MOO Designer Jon Misarski takes us through his approach to creating a brand identity for a fictional restaurant, from initial approach to knowing when it’s time to share a first draft with a client.
“Design a logo and visual identity for (fictional) seafood taco restaurant, Octo Taco. Using a suite of MOO print products, show us how you would bring the brand to life.”
Looking at the brief, my first instinct is to make note of what the parameters are and the must-haves. This brief had just enough detail to give me constraints to work in, while not being so open that I would be lost in the ether. Once I saw what the fictional brand should be (a casual restaurant that served local food), I then started brainstorming a restaurant that I would actually want to go to that didn’t seem to exist.
Once I had the name down, I started just scouring the internet for cool and interesting branding to take as inspiration. There were a few restaurants that I had in mind, and I tried to find the designers behind those brands. After pulling so many inspiration images, I had to narrow down to a few looks and feels for Octo Taco. Then I took out the sketchbook. I just start writing the name over and over in different ways: is it just a wordmark? is it handwritten text or a san serif font? Is there some sort of mark to go with it? Does the text fit into some sort of shape? I just want to try as many possibilities as possible, and drawing in a sketchbook helps me do that fast. I’m able to then start going through what I have down and start circling the ones that really work.
This is really a hard distinction to make. I usually end up trying to build out as many assets of the branding as I can to see all the ways I can use the mark. If I have a good looking option but I’m not able to build it out that easy, I’ll usually table it for that round. I want to be able to make a few variations of the logo to be used for different applications. I then take a look at each direction and try to make sure that they each feel very different – to make the Client’s decision making as easy as possible. Since the first round is just the beginning of the process, I don’t want to get too far into building out brand until the Client agrees on the direction. The last thing I would do before showing a client would be to show a peer what I have and see what they think. I always get so deep in concentration when I’m designing that it really helps to get someone else’s opinion – they may like options that you don’t like or give reasons why one is better than the other. Once I’ve gotten through all of this, it’s usually ready to go in front of the Client.
My main inspiration for this project was a bagel shop in Portland, Maine called Rose Foods. I was blown away by the branding and design when I went into Rose Foods, and I had to know who was behind such great design direction. With my mouth still full of bagels and lox, I googled “Rose Foods branding” and quickly found out that Office of Brothers (an agency out of Atlanta, Georgia) were the brains behind that brand. They do such an amazing job putting that Americana feel into their designs – each brand that comes out of that studio looks like it could have been around for 100 years.

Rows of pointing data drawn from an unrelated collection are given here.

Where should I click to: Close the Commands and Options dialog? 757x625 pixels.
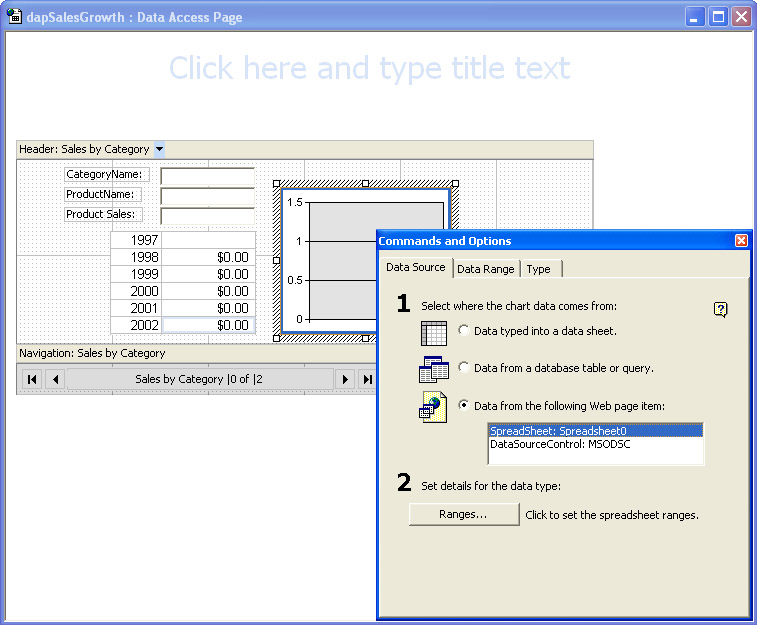741,241
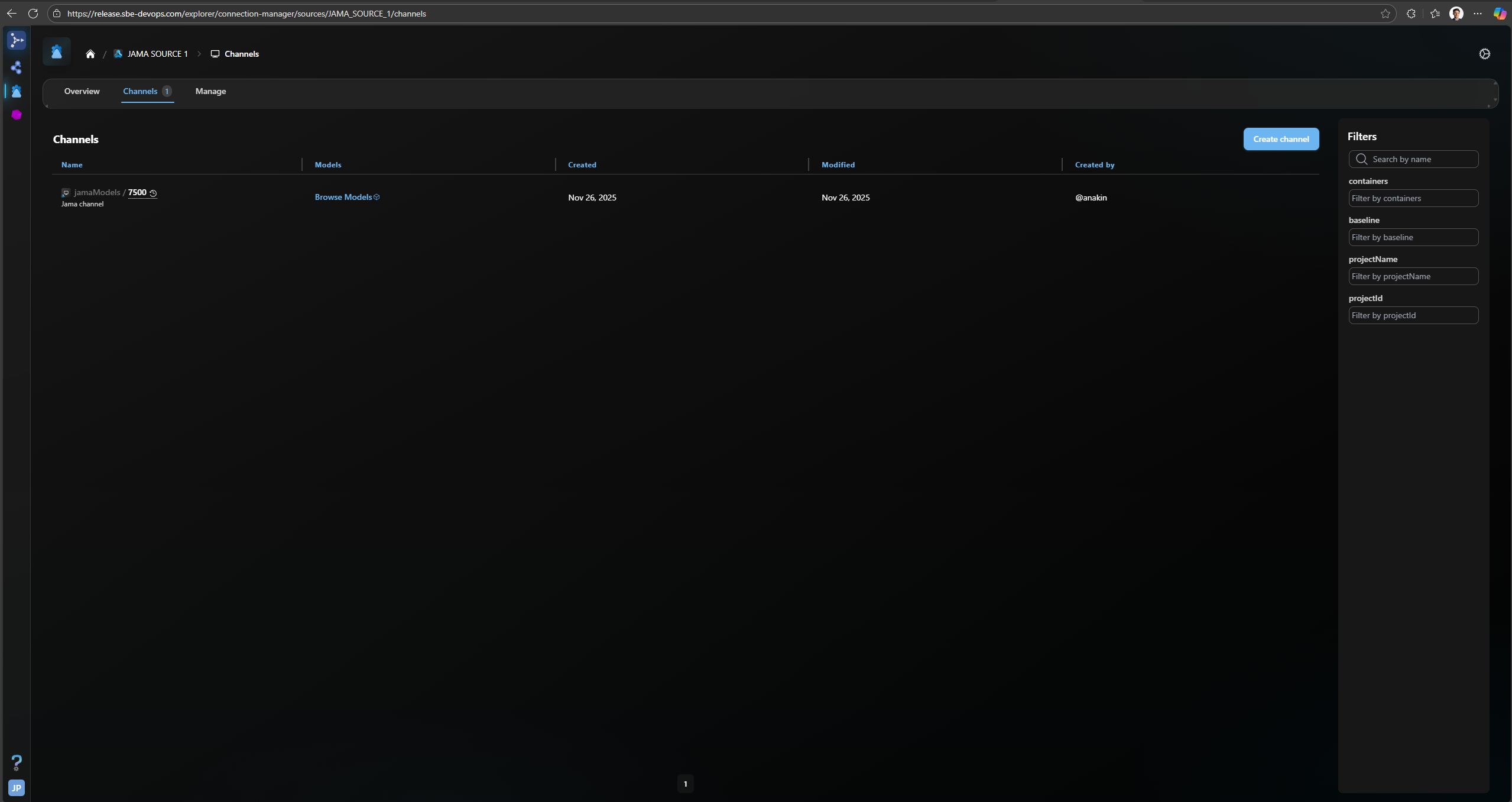Image resolution: width=1512 pixels, height=802 pixels.
Task: Switch to the Manage tab
Action: (x=210, y=91)
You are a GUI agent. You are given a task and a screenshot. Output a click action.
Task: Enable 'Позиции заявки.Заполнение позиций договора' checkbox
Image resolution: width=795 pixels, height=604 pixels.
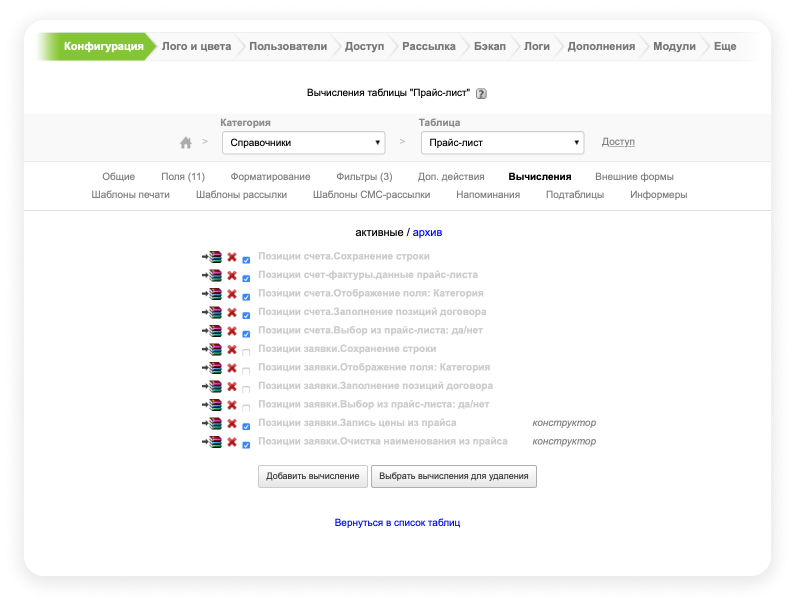click(246, 388)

Since my brand was a taco restaurant, I went straight for a South Western palette of yellow, orange, and tan. But then I needed to pull in a bit of an ocean feel (you know….Portland, Maine….seafood tacos…), and that’s how the bright cerulean blue was brought in. I’m a big fan of bright colors! It really helps brands to stand out.
I wanted a really simple sans-serif font that also looked pretty classic – so I chose Moriston by the Lost Type Co. It has that classic 1950’s quirk, while still feeling bold and readable.
My favorite products that I designed for the Octo Taco suite are the Rectangle Stickers as labels, it was such a different use case for them so it was fun to innovate on ways of using the stickers.
I would say, that you can totally give your client what they want while also innovating and doing something that you are proud of. A lot of designers get disheartened when clients have a specific vision for their brand or project – but remember that you should just see their vision as a spring board rather than a brick wall. I’ve found it’s really nice to have parameters when you start out a project, but as you go those parameters might stretch a little as you continue to build out the design – and that’s a good thing. And the last thing I would say – keep it simple! Brands that stand the test of time have always kept it simple, and by doing that you will be able to stand out in this overwhelming world.